WHAT TO WORK ON: For the data below, count the lines that have the string "computer" and state that number by itself.
++++ SUPPLIED INFORMATION ++++
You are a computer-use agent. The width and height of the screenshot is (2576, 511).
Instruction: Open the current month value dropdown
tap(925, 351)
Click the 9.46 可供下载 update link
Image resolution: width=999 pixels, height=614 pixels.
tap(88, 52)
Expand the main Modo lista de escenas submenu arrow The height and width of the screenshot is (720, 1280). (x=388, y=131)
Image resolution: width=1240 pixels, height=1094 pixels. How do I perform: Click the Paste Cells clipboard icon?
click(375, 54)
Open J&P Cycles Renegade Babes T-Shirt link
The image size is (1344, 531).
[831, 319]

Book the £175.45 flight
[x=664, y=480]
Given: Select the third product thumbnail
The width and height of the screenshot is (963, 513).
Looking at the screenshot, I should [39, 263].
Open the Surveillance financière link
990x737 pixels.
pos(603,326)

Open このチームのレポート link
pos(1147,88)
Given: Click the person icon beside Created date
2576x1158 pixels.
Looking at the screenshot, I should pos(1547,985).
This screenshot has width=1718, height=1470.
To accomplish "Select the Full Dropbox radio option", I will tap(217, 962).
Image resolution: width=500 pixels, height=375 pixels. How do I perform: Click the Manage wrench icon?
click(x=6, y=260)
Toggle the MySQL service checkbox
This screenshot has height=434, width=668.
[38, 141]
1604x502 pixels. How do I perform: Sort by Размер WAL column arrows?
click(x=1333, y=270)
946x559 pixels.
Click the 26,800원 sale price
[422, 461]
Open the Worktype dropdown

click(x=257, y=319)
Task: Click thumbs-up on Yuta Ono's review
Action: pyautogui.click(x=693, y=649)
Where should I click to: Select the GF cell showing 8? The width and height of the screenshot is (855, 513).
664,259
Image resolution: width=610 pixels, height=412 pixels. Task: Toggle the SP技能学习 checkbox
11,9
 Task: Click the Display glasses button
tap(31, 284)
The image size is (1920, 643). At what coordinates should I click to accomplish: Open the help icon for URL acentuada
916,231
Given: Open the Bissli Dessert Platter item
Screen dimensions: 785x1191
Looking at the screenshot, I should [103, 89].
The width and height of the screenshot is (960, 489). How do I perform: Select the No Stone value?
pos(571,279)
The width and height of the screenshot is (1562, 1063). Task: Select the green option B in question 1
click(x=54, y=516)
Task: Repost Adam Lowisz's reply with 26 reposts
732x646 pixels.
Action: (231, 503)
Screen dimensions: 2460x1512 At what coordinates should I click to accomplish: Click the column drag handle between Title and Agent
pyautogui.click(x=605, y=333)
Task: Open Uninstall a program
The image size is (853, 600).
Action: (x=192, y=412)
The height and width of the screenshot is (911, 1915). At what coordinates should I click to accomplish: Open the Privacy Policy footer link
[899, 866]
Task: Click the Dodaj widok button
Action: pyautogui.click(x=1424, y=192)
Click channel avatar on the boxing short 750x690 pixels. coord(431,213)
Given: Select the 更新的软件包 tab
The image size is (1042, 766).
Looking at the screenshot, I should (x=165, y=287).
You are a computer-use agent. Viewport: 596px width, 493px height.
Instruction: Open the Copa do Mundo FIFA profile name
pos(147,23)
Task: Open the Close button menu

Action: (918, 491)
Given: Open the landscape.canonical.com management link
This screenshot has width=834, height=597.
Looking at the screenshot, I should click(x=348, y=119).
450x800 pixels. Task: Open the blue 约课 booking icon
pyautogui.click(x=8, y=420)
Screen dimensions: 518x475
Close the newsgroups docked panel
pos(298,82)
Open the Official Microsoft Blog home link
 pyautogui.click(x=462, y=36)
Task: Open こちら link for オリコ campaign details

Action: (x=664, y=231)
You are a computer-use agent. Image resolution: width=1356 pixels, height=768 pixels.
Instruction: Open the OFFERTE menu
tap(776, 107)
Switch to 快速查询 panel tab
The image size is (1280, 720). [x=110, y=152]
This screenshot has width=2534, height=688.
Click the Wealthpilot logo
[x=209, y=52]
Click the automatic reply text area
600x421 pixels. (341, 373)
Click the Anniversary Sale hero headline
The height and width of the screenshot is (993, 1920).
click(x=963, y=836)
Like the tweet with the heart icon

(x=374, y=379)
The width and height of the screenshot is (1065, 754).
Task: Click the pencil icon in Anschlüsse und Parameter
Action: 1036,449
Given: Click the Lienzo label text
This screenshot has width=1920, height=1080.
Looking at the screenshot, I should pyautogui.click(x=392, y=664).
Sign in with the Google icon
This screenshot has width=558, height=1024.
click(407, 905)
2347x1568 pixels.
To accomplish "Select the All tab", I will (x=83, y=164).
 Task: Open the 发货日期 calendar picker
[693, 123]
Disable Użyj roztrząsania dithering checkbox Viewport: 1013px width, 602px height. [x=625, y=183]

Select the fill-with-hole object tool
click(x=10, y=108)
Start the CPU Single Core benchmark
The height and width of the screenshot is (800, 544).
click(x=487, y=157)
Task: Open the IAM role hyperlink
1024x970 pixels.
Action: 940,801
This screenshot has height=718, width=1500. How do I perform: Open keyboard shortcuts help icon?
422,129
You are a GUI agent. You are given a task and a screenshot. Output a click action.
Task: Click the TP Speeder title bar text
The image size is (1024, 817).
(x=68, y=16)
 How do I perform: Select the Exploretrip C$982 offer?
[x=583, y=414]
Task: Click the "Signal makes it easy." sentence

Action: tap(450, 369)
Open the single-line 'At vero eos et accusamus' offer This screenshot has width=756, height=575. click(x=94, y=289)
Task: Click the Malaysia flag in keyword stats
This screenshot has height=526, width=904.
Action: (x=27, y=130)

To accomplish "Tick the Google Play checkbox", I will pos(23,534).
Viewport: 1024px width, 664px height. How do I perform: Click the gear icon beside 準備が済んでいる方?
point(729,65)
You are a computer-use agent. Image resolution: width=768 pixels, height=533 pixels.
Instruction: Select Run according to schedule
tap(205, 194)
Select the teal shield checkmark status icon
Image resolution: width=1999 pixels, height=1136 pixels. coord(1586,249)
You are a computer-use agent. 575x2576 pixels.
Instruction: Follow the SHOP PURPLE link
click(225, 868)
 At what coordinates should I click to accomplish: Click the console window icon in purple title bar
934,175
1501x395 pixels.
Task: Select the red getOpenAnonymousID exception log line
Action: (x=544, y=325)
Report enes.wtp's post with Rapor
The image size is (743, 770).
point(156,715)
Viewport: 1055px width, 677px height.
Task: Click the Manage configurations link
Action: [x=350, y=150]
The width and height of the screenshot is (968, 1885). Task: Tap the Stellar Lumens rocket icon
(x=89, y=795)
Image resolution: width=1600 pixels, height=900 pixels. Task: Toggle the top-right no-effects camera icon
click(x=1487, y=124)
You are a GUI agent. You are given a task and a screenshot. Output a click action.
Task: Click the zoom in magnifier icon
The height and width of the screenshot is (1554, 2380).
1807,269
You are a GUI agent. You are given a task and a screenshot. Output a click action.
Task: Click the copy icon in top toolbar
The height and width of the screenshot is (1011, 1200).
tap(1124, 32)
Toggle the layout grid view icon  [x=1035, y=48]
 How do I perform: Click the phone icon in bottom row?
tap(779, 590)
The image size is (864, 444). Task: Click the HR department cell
++++
SOLUTION TO THE PROBLEM: 5